• _ASSIGNED TASK_
Please repeat the records below exactly, from the first line through the line containing "You are a computer-use agent. Viewport: 1842px", and nothing more.

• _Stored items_
########
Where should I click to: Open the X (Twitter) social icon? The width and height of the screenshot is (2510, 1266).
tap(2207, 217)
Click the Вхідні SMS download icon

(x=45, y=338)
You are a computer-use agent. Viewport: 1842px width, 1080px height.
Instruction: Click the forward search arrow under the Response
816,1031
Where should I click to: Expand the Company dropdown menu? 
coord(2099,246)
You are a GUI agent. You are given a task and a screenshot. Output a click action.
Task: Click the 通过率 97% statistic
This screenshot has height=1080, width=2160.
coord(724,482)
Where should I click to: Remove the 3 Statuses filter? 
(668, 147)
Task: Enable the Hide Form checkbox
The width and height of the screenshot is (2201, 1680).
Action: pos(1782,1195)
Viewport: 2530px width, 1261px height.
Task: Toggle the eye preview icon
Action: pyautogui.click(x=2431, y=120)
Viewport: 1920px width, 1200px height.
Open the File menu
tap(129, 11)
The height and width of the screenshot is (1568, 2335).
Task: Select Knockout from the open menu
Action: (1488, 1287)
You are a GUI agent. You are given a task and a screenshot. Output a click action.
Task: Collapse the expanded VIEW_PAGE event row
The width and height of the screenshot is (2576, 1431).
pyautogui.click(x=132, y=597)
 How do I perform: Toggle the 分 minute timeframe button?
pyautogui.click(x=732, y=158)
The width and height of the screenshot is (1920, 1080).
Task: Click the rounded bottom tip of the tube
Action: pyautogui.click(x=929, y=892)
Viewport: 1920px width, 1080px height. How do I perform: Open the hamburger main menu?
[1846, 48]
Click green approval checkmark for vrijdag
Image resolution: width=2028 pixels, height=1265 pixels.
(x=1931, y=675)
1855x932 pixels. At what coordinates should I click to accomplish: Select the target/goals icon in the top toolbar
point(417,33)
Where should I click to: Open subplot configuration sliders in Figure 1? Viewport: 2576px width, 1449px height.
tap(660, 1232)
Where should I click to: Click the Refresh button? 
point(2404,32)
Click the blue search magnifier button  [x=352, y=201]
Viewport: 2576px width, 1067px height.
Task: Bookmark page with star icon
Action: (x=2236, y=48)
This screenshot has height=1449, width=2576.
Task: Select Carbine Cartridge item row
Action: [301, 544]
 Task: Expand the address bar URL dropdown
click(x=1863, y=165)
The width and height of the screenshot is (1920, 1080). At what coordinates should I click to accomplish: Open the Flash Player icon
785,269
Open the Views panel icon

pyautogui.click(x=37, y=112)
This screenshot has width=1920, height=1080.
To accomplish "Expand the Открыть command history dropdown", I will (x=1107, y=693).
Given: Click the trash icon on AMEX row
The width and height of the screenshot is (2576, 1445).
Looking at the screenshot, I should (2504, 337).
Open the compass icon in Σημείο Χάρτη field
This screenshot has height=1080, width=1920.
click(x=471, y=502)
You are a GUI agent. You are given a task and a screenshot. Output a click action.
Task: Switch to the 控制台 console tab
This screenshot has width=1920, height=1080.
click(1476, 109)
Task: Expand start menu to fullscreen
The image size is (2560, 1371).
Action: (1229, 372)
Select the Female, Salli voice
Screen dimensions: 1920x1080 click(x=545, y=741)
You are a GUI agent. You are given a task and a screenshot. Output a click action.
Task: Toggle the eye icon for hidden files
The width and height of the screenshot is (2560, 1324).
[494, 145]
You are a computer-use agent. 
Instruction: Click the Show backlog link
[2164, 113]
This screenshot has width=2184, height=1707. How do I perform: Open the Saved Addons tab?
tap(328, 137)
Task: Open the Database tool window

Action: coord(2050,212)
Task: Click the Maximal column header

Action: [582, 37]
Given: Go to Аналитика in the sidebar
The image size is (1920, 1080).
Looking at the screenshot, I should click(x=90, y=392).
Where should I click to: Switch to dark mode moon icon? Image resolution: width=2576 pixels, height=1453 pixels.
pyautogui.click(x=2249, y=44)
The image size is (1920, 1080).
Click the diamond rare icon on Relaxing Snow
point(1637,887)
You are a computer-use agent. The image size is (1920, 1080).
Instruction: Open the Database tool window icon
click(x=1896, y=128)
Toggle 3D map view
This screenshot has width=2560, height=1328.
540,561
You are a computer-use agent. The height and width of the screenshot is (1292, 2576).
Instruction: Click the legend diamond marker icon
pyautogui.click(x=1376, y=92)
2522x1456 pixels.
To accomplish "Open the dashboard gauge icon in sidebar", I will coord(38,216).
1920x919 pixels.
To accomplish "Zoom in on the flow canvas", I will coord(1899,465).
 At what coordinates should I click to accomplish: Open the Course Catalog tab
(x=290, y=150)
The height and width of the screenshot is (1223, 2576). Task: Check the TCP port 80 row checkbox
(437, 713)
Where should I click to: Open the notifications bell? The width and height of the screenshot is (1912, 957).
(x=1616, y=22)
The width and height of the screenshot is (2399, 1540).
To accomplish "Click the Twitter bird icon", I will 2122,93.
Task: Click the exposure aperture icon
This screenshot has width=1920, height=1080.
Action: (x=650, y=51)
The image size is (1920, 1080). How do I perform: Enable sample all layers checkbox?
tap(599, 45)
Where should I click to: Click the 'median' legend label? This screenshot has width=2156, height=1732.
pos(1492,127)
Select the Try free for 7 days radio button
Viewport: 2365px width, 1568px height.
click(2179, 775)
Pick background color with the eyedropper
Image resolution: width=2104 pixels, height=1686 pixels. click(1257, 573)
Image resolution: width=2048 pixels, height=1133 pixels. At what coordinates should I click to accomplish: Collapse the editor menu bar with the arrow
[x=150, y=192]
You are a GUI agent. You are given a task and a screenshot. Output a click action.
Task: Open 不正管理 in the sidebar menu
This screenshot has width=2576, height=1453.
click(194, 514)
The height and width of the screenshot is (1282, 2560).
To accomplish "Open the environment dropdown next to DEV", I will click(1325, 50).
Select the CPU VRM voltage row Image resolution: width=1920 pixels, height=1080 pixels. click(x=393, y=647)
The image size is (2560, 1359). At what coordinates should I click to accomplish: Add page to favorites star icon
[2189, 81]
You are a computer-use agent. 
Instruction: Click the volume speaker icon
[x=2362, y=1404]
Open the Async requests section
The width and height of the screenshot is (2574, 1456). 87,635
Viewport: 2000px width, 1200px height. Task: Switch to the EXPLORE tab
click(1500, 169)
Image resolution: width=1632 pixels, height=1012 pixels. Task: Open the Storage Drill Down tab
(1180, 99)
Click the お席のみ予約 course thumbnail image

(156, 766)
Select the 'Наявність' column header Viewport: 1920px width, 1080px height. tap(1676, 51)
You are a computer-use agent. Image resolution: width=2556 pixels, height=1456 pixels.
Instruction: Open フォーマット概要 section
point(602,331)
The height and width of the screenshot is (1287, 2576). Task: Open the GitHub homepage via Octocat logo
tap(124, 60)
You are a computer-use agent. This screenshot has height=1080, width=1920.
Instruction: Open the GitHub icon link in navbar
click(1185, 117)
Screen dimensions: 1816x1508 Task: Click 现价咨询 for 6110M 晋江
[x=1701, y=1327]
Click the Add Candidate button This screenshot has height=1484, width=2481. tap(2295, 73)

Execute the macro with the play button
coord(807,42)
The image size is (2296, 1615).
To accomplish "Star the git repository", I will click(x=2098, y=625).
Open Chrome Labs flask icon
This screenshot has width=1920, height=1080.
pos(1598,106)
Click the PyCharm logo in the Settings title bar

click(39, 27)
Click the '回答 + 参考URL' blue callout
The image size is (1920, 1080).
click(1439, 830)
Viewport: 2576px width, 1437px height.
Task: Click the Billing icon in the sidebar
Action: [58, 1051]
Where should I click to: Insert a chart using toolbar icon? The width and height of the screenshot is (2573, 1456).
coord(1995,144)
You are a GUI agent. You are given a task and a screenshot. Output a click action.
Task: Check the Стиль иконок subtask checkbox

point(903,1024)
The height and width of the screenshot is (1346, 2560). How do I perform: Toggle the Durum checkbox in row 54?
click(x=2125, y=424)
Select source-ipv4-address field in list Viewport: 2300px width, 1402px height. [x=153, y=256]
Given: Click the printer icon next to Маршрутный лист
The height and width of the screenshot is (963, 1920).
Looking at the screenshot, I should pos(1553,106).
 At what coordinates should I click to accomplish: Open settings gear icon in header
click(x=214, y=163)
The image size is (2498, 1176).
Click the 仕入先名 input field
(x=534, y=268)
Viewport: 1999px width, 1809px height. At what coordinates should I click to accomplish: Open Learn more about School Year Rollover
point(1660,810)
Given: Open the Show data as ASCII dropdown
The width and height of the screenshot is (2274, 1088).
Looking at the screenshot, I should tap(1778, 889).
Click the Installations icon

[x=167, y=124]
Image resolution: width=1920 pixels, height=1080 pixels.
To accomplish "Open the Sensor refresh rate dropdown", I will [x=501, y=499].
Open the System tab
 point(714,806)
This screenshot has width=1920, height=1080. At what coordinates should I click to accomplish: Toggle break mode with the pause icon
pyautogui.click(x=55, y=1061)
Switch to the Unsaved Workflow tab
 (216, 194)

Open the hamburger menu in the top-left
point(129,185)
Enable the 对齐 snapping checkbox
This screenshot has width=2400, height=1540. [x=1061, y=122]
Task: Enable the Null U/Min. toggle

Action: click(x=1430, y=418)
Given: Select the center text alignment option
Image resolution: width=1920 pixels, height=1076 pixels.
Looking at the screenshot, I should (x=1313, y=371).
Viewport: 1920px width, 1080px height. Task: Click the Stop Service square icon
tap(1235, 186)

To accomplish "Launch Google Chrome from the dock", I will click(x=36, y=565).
########
• _EXERCISE SOLUTION_
Where should I click to: Open the X (Twitter) social icon? The width and height of the screenshot is (2510, 1266).
tap(2207, 217)
Click the Вхідні SMS download icon

(x=45, y=338)
You are a computer-use agent. Viewport: 1842px width, 1080px height.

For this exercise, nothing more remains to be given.